听到这里,那老汉子不由得好笑也有点吃惊,没料到连这些事江湖上流传得倒是很细腻。
“那天,新娘坐了从八抬大轿,迎娶新娘的队列,由四面大锣开道,后面是几十名吹鼓手,吹着喜庆的乐曲,还有唱歌的童子尾随在后,穿着宽宽的衣服,不停地唱着,浩浩荡荡地走过大街,无限风光。
“花轿出发,得由新娘的哥哥亲自护送,可这黄姑娘是个独女,没有哥哥,于是便由这新郎官兆运儒的好朋友、当时天津卫的警察局长曹景为干哥哥亲自护送,一路无事。”
老汉子的手抖了一下,倒没再露出吃惊的神色,他遥望着前方那片与海河相接的三岔河口,似乎能一直顺着河面看到海河,目光是漫无止境地深远,而他的眼神就变得很温和,像有着很多怀念的人才有那样的温和……他是曹景。他一时间不留神,那伏翼已经飞快地溜了他一眼,显然,这识得真人真事的卫嘴子果然是有几分功力的,他识穿了他的身份,他认得他。
“花轿到了兆家,曹景便上前敲三下,大门打开了,这时候新郎官走了出来,手里拿着一张弓,三支箭。
“此时,鼓乐声、鞭炮声响成一团,但有心人仍是能在这些震耳欲聋的喜庆声中捕捉到了鼓点般飞奔而来的马蹄声。但谁又会去多看一眼?都只齐齐看着那新郎官举弓、搭箭、瞄准、拉弦……未及出手——说时快,那时迟,只听得‘嗖嗖嗖’三下,流星赶月一般,三支箭已经赶在前面漂亮地射在了轿门上!

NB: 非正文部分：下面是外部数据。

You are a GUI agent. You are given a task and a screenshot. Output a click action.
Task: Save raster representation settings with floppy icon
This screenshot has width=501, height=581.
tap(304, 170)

“随着骏马嘶鸣的声音,奔马停下,马背上又一个新郎官打扮的男人一手勒了缰绳,一手垂下了弓,春风得意地笑着,似乎他才是正牌新郎官一样。他的笑容又那么有感染力,以至好久人们才反应过来……新郎多了一个!”
伏翼终于说到了要紧关头,话锋一转,整场的气氛也带变了:“英雄与美女,自然是很匹配的一对,可坏就坏在这英雄不止一个,美女却只有一个,于是事儿就做出来了——抢亲!”
大伙儿听得气都快透不过来了,有机灵的预到伏翼在这会儿要拿钱,忙替他拨拉过去,好使他快些说下去。伏翼不说故事时倒不善言辞,只憨憨地冲人笑着,把钱接过来,随即又道:“这人就是江湖上排行第一的大盗慕容晴天!”